Other people of color are suffering disproportionally under the pandemic, too. Nearly one-fifth of Latino adults were experiencing serious psychological distress in April 2020; the CDC estimates that Latinos make up over half of the U.S. agricultural workforce, a group of essential workers whose jobs put them at greater risk of infection. Discrimination against Asians has risen since the pandemic started in Wuhan, China.
All of these inequities create mental health problems that are even more aggravated by reduced and unequal access to mental health services.
7. Your work situation matters
One of the biggest disruptions to our daily lives today is how the pandemic has affected our work.
Doctors, nurses, and paramedics are taking on the urgent task of caring for COVID-19 patients, while other essential workers are putting themselves at risk to sell food, deliver mail, and pick up trash. Many office jobs have transitioned to remote work, asking employees to isolate at home, with many precariously juggling work and care for children or elders.
Other people have been unable to continue work during the pandemic, waiting for the time when they’ll be called back, while some have been laid off entirely. Unemployment in the U.S. more than quadrupled from February to April, leveling off in July at 10 percent.

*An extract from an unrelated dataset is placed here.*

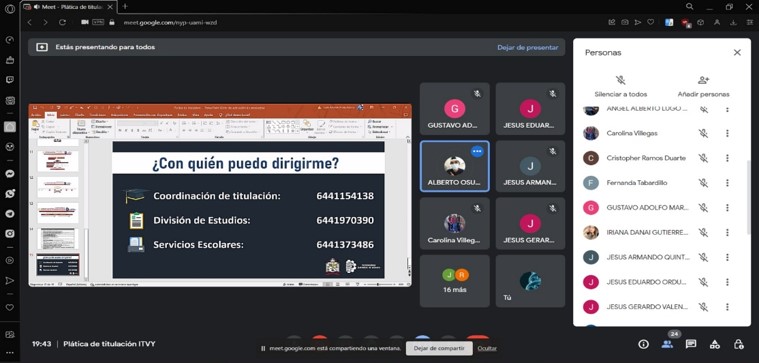Open more options for JESUS ARMANDO QUINT
This screenshot has width=759, height=363.
point(727,257)
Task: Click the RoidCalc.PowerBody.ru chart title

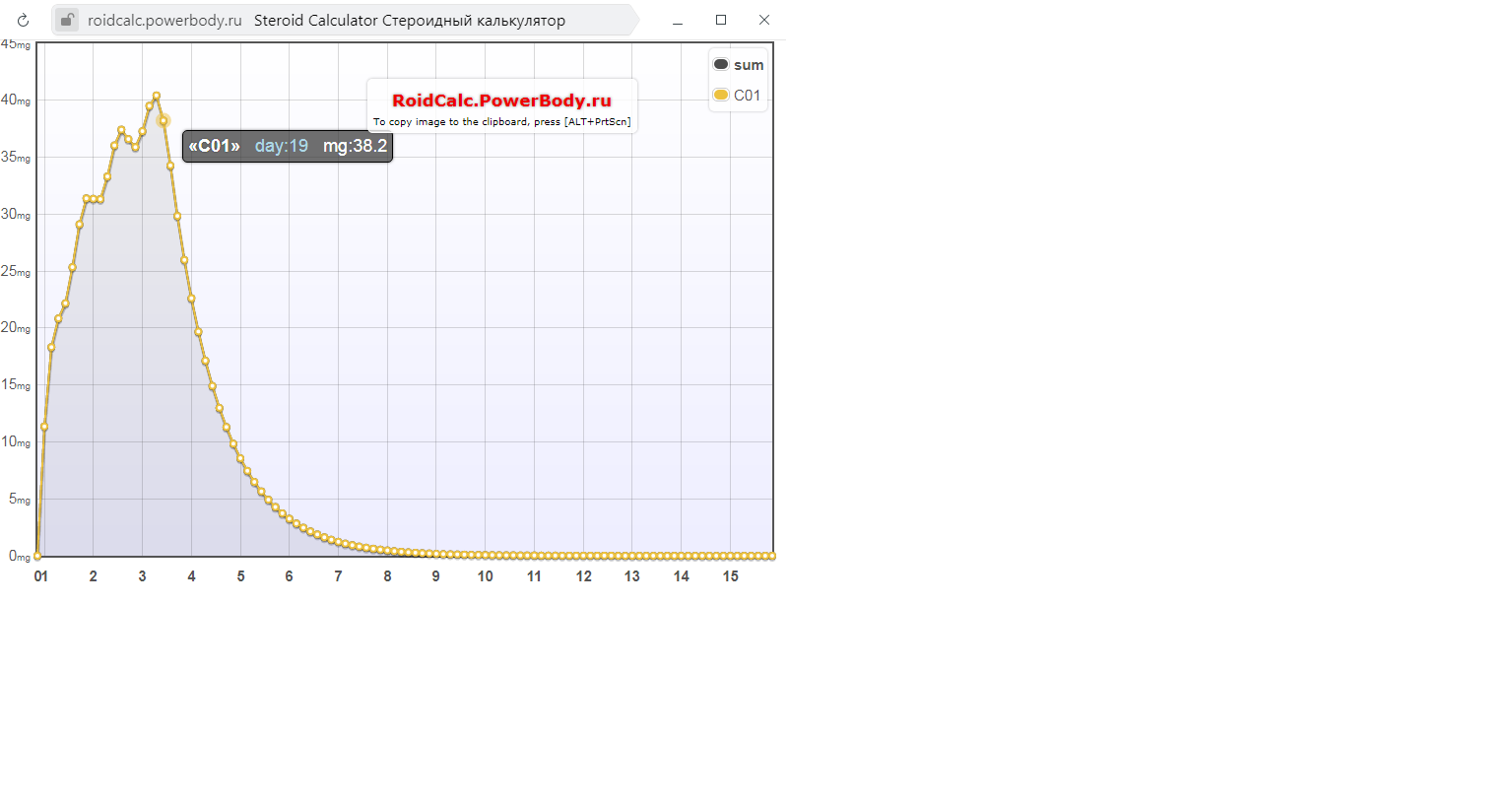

A Chinese survey in mid-February examined some of these work situations, though not all. What was clear is that people who are unable to work temporarily—even if they don’t get laid off—have worse mental health. And while working in an office might seem risky, it was the people working from home who were actually more distressed and less satisfied with their lives.

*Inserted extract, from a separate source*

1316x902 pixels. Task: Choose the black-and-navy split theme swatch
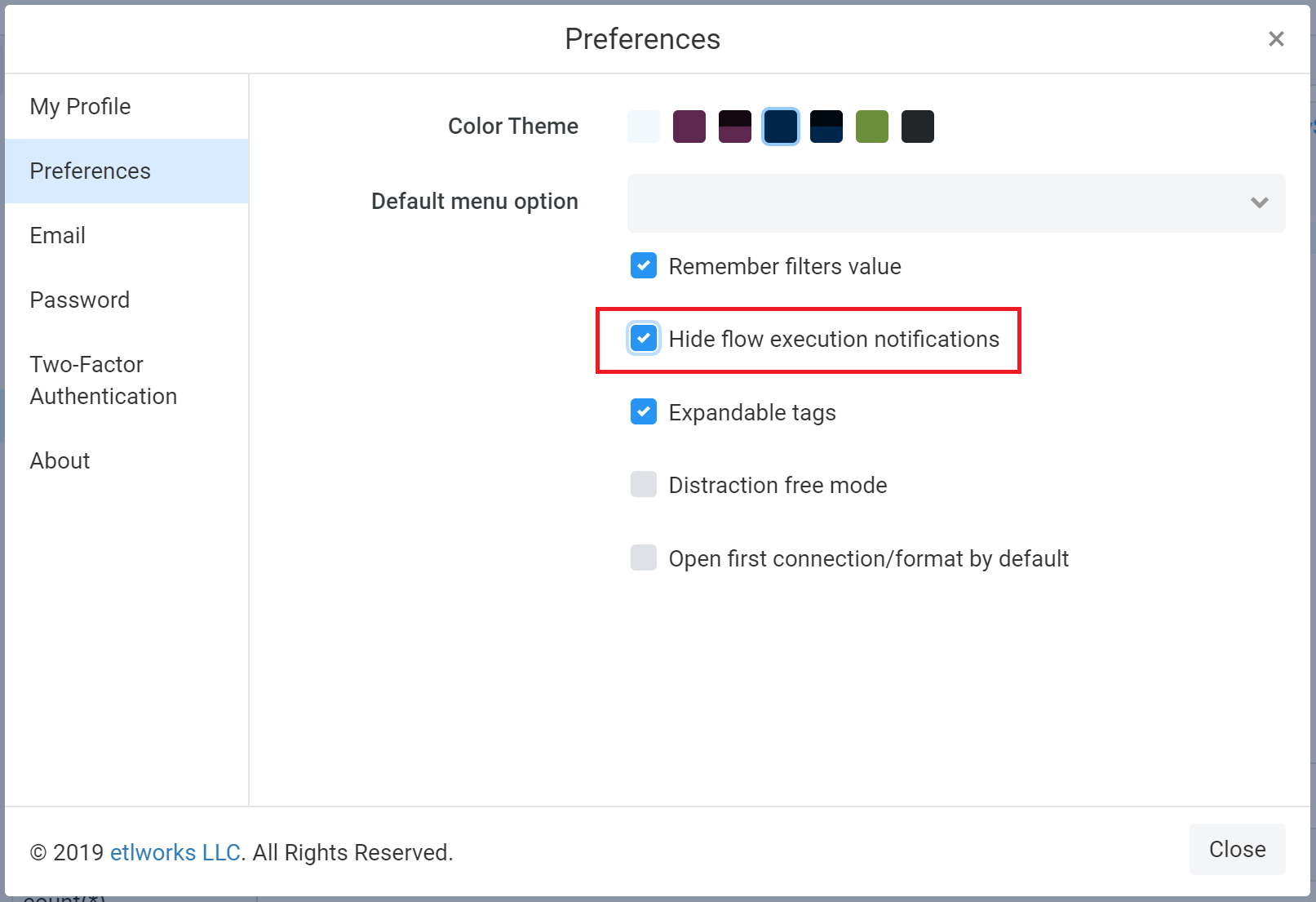pyautogui.click(x=826, y=127)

Caring for yourself and others
There’s a lot we don’t have control over in this situation, which is stressful in and of itself. You may have some of the risk factors mentioned above, and there’s nothing you can do about it.

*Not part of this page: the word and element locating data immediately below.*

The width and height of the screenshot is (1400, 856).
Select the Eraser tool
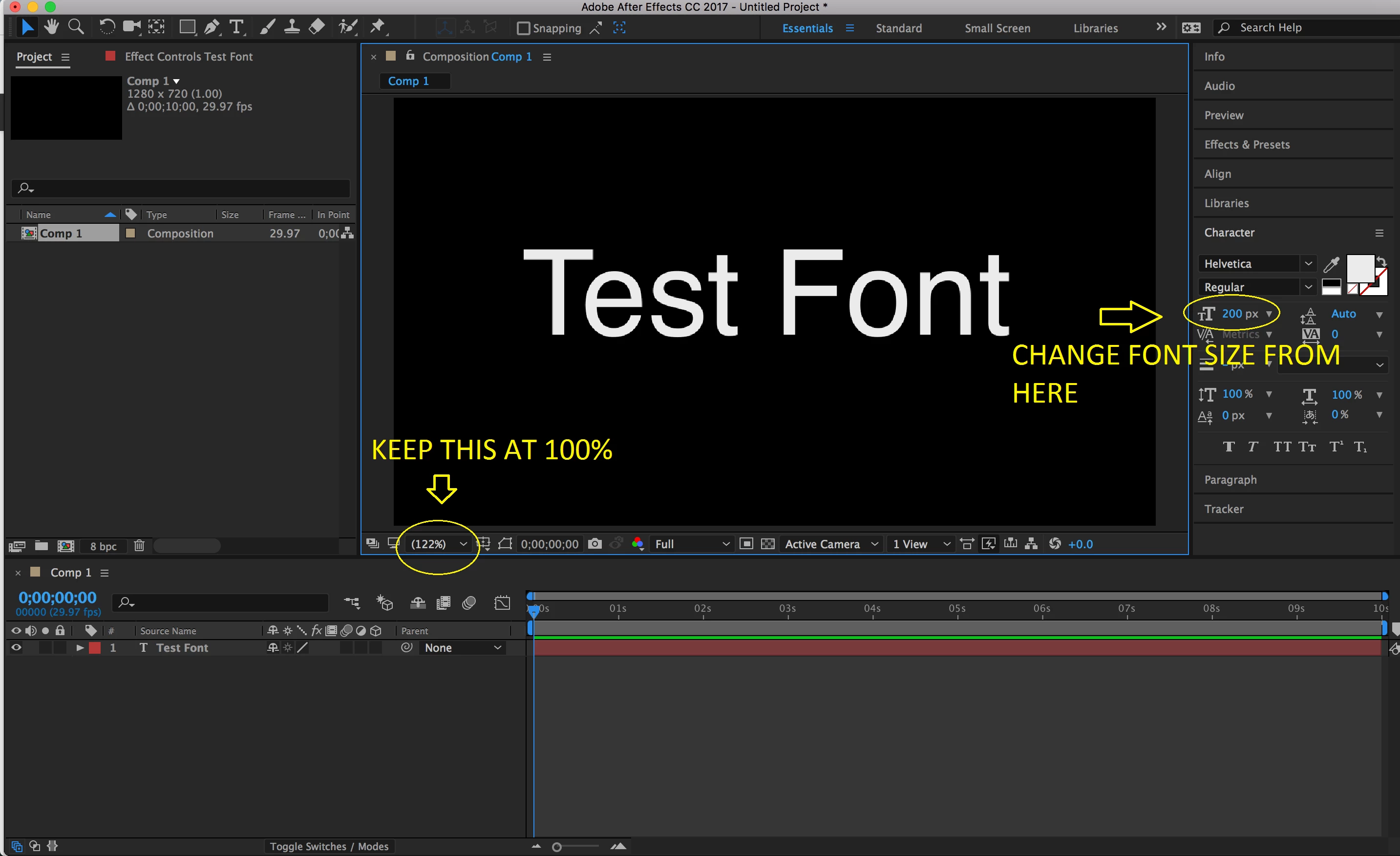[317, 27]
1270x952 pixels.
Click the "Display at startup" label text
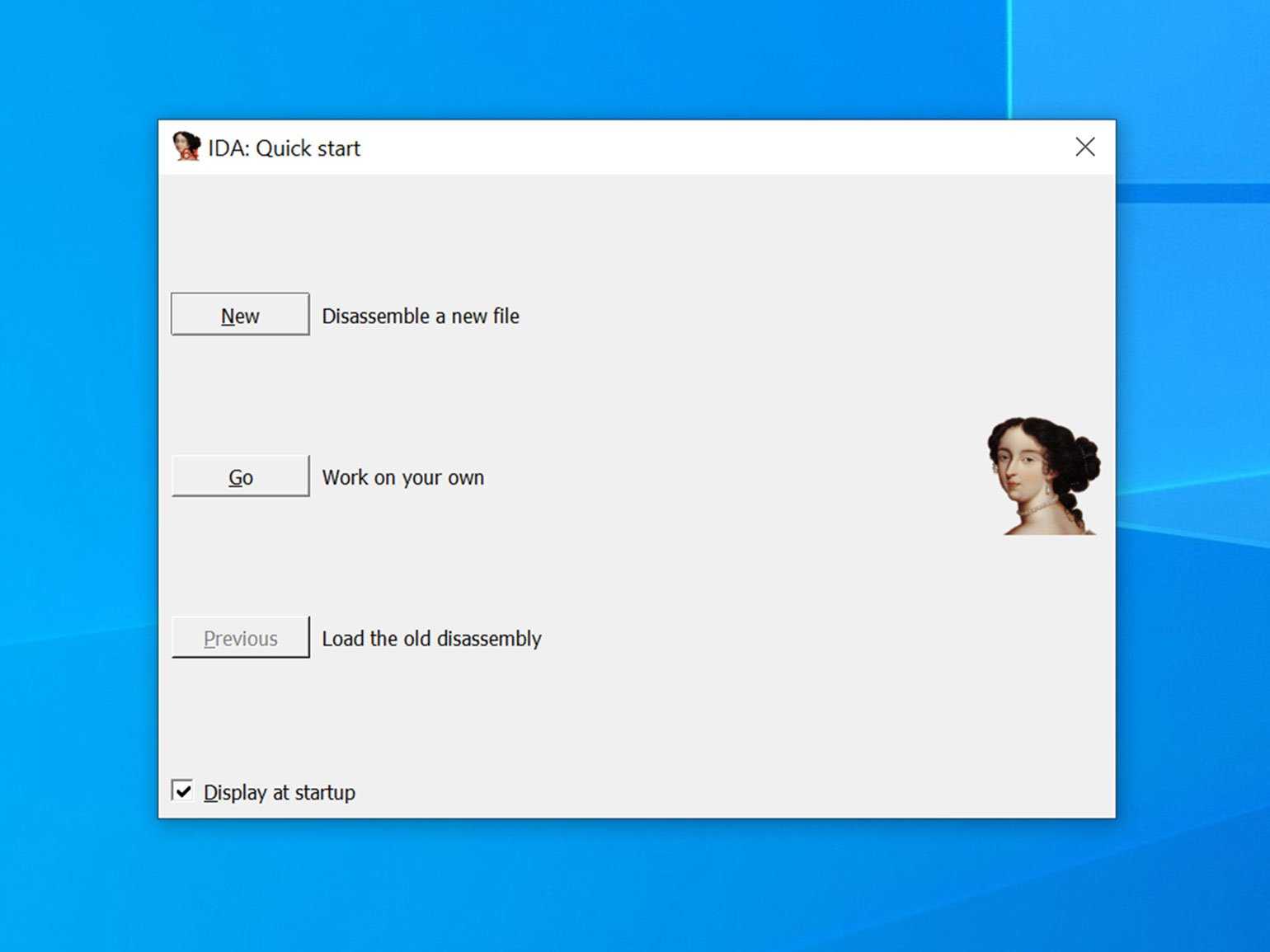pyautogui.click(x=279, y=793)

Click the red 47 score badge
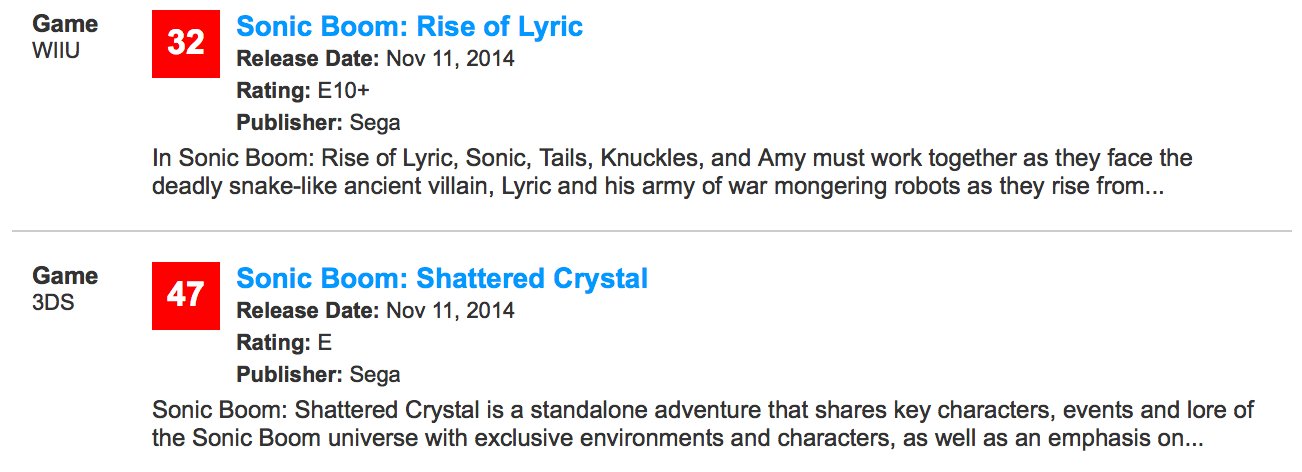click(x=186, y=296)
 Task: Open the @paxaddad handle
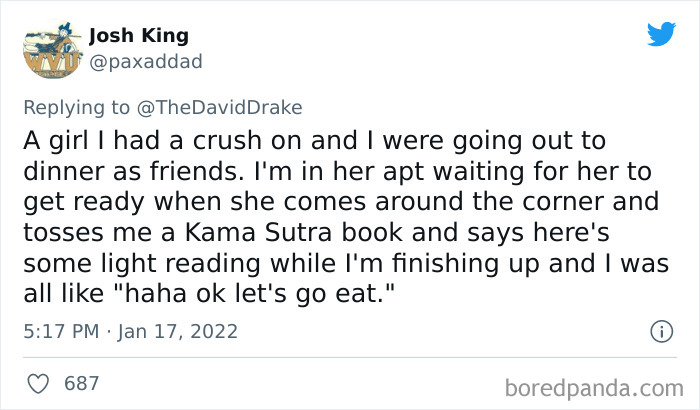point(145,62)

But what can you control? That’s the first question to ask.
For example, research from 28 countries conducted in mid-March found that the more people used social media, the more fearful they were. Frequent social media users in China were more likely to feel both depressed and anxious at the same time. Part of the reason may be because, particularly when the pandemic was ramping up, it was the main topic of discussion online. If being on Facebook doesn’t feel good, consider putting limits on social media time.
Does that mean ignorance is bliss? No. Finding the right sources of information is key. In fact, Chinese people who were highly satisfied with the health information they got about COVID-19 tended to have lower stress, anxiety, depression, and PTSD. Being informed helps reduce uncertainty and anxiety—but overloading ourselves with information can also be unsettling. Online or offline, reading news or imagining worst-case scenarios with family, the people who spent three or more hours a day focusing on COVID-19 were more anxious.
Besides taking breaks from news and social media, practicing basic safety and hygiene could go a long way for your mental health. In Chinese studies in January and February, people who engaged in proper hand washing, wore masks, and avoided sharing utensils tended to experience less depression, anxiety, stress, and PTSD.
Since March, Greater Good has been sharing tips for well-being during COVID-19. For the most part, these are nothing new. In normal life and in a pandemic, we fare better when we try to stay connected in our relationships, cope with stress in healthy ways, and find a sense of agency.
But we can’t self-improve our way out of the pain and difficulty. What we’re going through right now is a trauma, or at least a major stressor on a global scale. This is one of those times when life really is harder by a little bit or a lot, depending on your situation. Feeling bad is part of being human—and right now, that’s something many of us need to face, even as we work to feel better, stay connected, and help others.